Brandon Wilson

Designation

Software Developer and Application Security Consultant

Village Title

Dumping the ROM of the Most Secure Sega Genesis Game Ever Created

Abstract

Pier Solar and the Great Architects is a 2010 Sega Genesis (Mega Drive) game released on actual cartridges for use on real consoles. Created by the Genesis community's greatest homebrew developers, it is protected from ROM dumpers by dedicated hardware covered in epoxy.
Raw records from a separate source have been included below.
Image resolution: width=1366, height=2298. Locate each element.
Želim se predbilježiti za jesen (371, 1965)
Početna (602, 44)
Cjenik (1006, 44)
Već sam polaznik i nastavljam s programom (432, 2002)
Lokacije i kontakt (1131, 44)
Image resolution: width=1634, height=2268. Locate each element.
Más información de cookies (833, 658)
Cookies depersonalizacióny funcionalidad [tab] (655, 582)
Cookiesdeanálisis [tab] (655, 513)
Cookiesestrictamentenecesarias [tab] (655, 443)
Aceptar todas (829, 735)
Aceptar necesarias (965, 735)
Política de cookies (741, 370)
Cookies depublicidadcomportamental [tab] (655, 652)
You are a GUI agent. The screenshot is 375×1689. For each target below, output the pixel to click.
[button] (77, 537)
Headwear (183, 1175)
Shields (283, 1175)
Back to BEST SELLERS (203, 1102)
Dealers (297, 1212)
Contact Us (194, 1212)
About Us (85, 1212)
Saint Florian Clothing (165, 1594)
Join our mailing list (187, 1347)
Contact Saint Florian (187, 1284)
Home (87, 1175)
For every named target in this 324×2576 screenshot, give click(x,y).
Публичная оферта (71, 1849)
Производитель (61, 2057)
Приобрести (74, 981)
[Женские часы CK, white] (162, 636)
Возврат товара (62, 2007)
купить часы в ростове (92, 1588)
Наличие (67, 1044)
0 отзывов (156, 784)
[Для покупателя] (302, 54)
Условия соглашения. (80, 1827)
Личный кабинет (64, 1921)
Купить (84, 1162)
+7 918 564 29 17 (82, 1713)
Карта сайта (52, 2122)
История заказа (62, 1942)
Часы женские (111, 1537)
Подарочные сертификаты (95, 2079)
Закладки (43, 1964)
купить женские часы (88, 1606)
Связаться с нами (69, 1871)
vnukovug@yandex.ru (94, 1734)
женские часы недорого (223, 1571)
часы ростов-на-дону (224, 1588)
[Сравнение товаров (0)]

The game cartridge also contains unique hardware for saving game progress, making PC emulation further difficult. The equipment and hardware experience necessary to defeat this protection is beyond most people, including myself. Desperate and unwilling to give up, I had to rely only on the skills at my disposal -- reading and writing code. I will provide a brief overview of the Sega Genesis hardware (of which I knew nothing before starting this project), explain the thought process in trying various methods to dump the ROM, show the assumptions and evolution of my understanding in how the protection worked, demonstrate the game running in an emulator modified to support the cartridge's save-state hardware, and explain the code behind how the system can be attacked using nothing but a Sega CD, Game Genie, and homemade parallel cable.


Bio

Brandon Wilson is a U.S. software developer and application security consultant with over ten years of professional experience, and hacker of random things like game consoles and TI graphing calculators. An avid tinkerer of anything USBrelated, he has spoken at DerbyCon and numerous local conferences on this and other subjects, and appeared in the Wall Street Journal and several other publications. He also collects DMCA takedown notices for fun.